(Image credit: Shutterstock.)
Customer expectations for faster, more convenient service have been key drivers of innovation for insurers. But another consumer trend is also affecting change—lax attitudes about insurance fraud.
Consumers have been showing increasing tolerance for fraud in recent years. This shift comes at an interesting juncture—fraud is increasing, and insurers are paying claims quicker and easier thanks to digital acceleration. In fact, some insurers are pushing toward straight-through claims processing.
But convenience and improved customer experience can’t be at the expense of a strategic defense—especially considering the rising cost of fraud. Recently, the Coalition Against Insurance Fraud reported that fraud costs the industry a staggering $309 billion annually. That figure, along with digital trends, makes it more critical than ever to invest in advanced anti-fraud technology.
Fraud compounds operational challenges
Fraud comes in all forms and across lines of business, and, unfortunately, it’s increasing. Organized fraud schemes continue to rise, and opportunistic fraud tends to spike during difficult economic times, making the current high-inflation environment fertile ground for fraudsters.
Meanwhile, carriers face operational challenges such as determining which claims to streamline and which to investigate; managing cycle times, exposure, and litigation; and operating in leaner environments with stretched resources. On the micro level, carriers’ special investigative units experience their own challenges with the lack of quality referrals, the limited number of cases they can accept and the effectiveness of investigations. These issues put significant pressure on claims organizations, which only increase as resources decline, claims automation expands and fraud rises.
The advantages of fraud risk scoring
Risk scoring technology offers tremendous promise in addressing the fraud issue. The right scoring tools can help quickly identify potential fraud risks and automate detection across claims, involved parties, and medical and service providers.
To understand how risk scoring works, it may help to visualize a huge funnel that consumes all an insurer’s claims and scores them for risk in real time and from first notice of loss. Only the claims with the highest propensity for fraud are slowed down for further investigation while the lower scoring claims can be routed for straight-through processing to lower overhead costs and reduce cycle times.
Today’s risk-scoring tools also incorporate advanced analytics such as AI and predictive analytics to not only score claims but also explain why a claim or party scored as it did. Predictive modeling, for example, examines variables in historical data to predict future outcomes. It employs a more proactive approach to fraud detection. Currently, approximately 80 percent of recently surveyed large insurers use predictive modeling in fraud detection, and it is one of the primary areas of future investments for carriers overall. But there are challenges to operationalizing predictive models and realizing a return on investment.
Bigger data, better results
Data is essential to anti-fraud technology—both the quality and quantity of data. But accurate data can be elusive. According to a survey, 64 percent of insurers said poor data quality is the main challenge to implementing anti-fraud technology.
Data enrichment can help solve the data quality issue. It transforms prepossessed data into a comprehensive profile that can support data analysis and risk scoring for in-depth insights.
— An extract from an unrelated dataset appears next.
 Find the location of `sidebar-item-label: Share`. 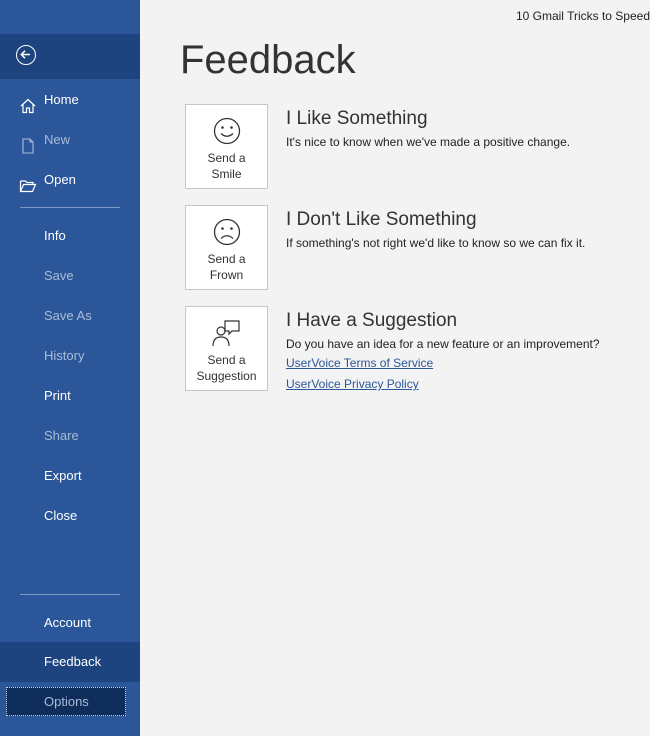

sidebar-item-label: Share is located at coordinates (62, 436). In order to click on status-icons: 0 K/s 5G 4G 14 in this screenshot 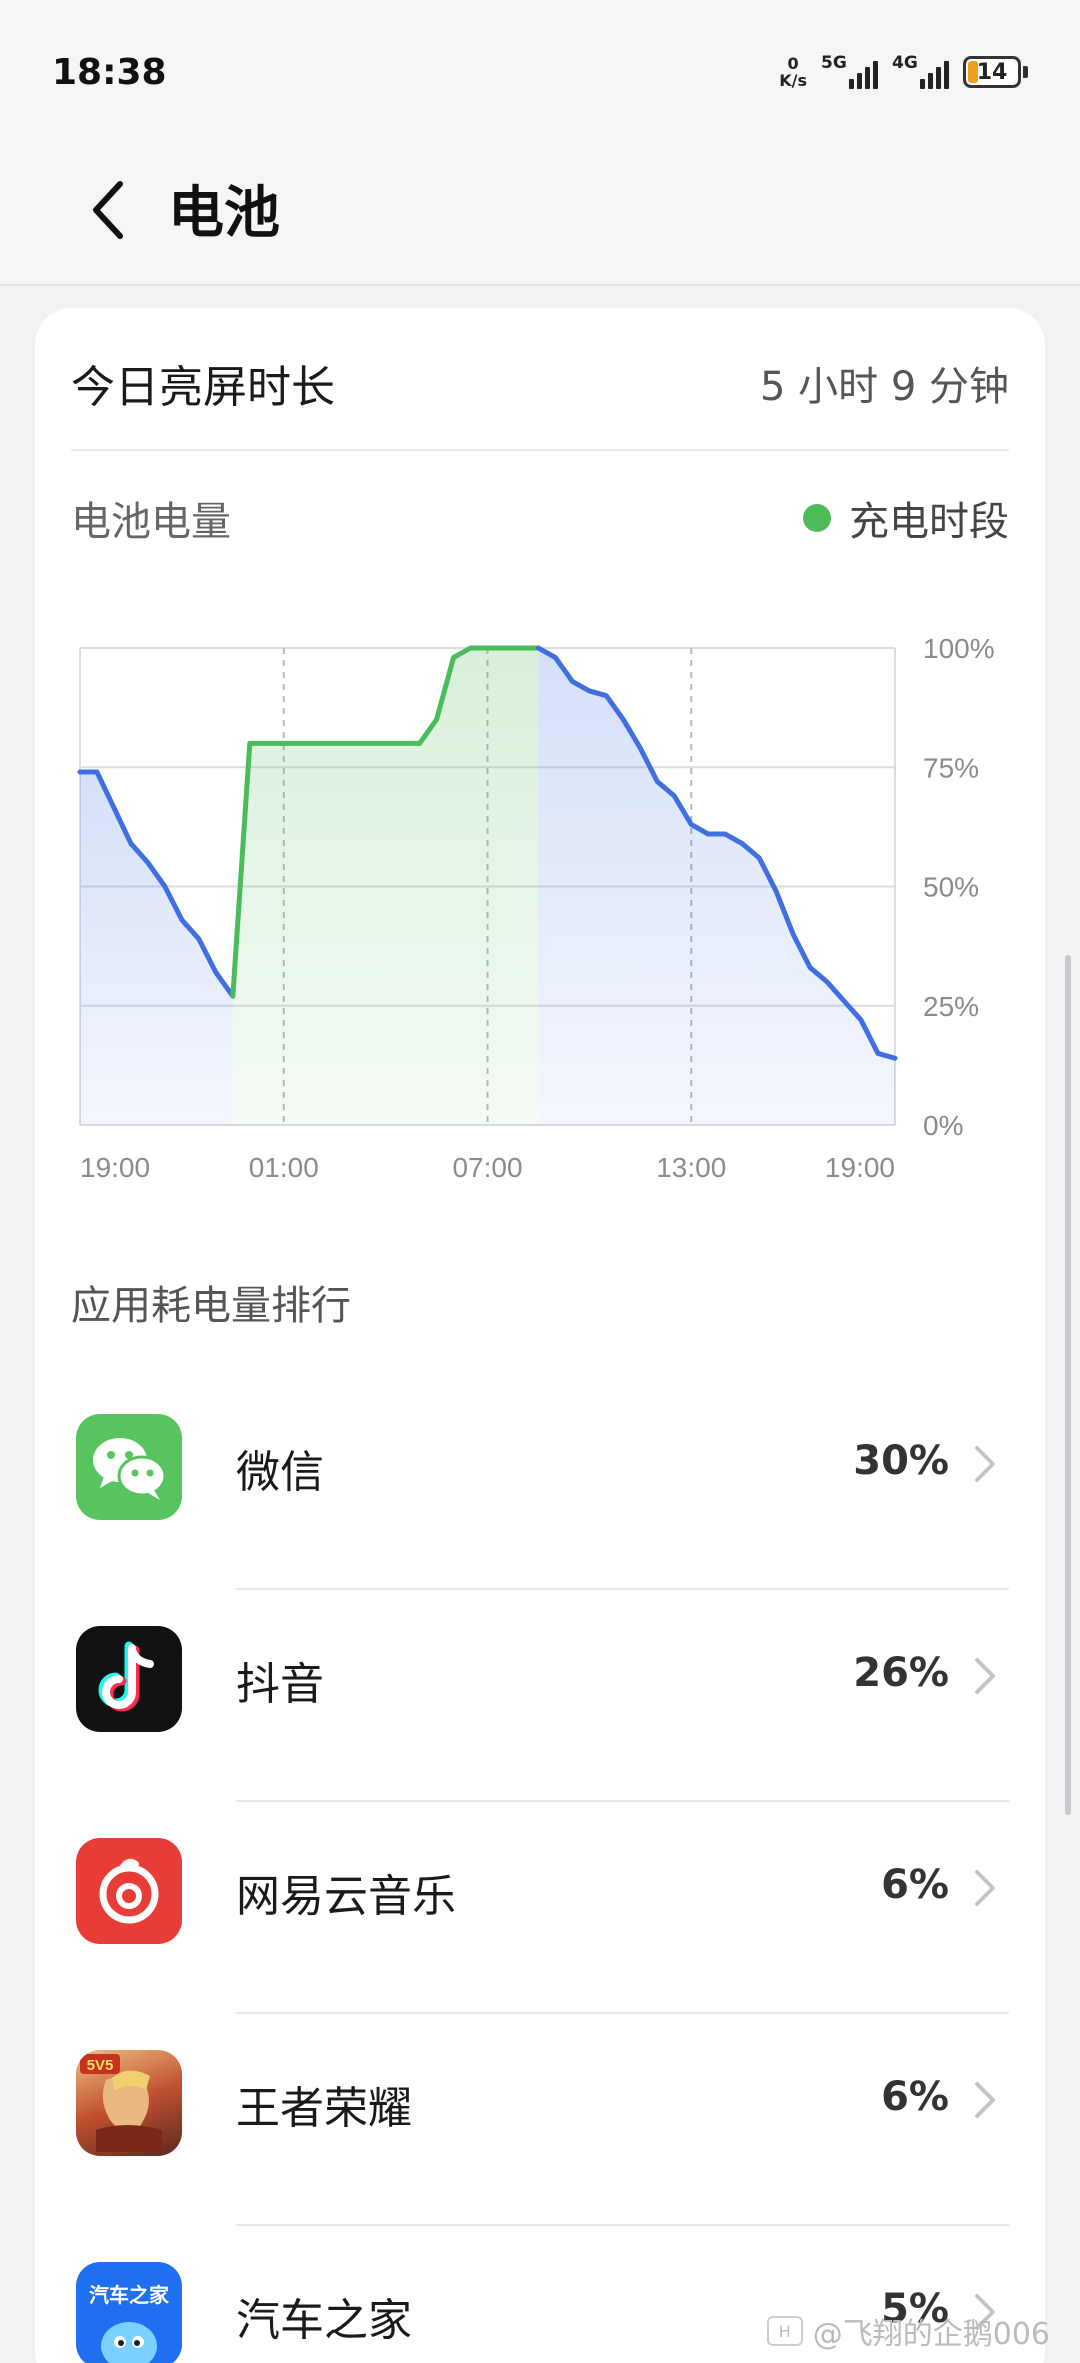, I will do `click(904, 72)`.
There are several interesting data sets available to help generate quality analytics, including: claims history data, bankruptcy and foreclosure records, civil and criminal records, weather reports, vehicle location images, and prior loss images. These records can provide tremendous insight into entities, businesses and involved parties to help improve the accuracy and effectiveness of predictive models.
The amount of data matters greatly as well. The more data available for a predictive model, the better it will be at improving scoring accuracy and identifying questionable claims. That’s why it’s important to consider how a fraud scoring solution combines or aggregates data.
When multiple carriers across the industry add their data together, the data set becomes much larger and more powerful. Without aggregated data, a carrier is limited to its own historical data and potentially some small third-party data sets. And that can be dangerous, as fraudsters often perpetrate schemes across multiple insurers to avoid detection.
It’s more effective to recognize suspicious claims with a broad set of data across the industry, lines of business, coverage types, and involved parties. Aggregated data can also be used as a basis for network analytics to uncover hidden connections and fraud rings, and medical provider fraud analytics to identify suspicious billing practices.
Anti-fraud tech is the core of claims automation
Digital transformation in the insurance industry continues to accelerate, and anti-fraud technology needs to be at the core of that innovation wave. Aspirations to further automate the claims-handling process are closely tied to having advanced fraud analytics in place.
As insurers explore emerging anti-fraud tech, there are several questions they should consider, such as whether the solution integrates with their claim systems, if it automates referrals, can they customize risk scoring based on their book of business, and, of course, what is the potential return on investment? These critical questions deserve thoughtful answers as insurers journey through the ongoing digital transformation and aim to strengthen their perimeter defense against ever-increasing fraud.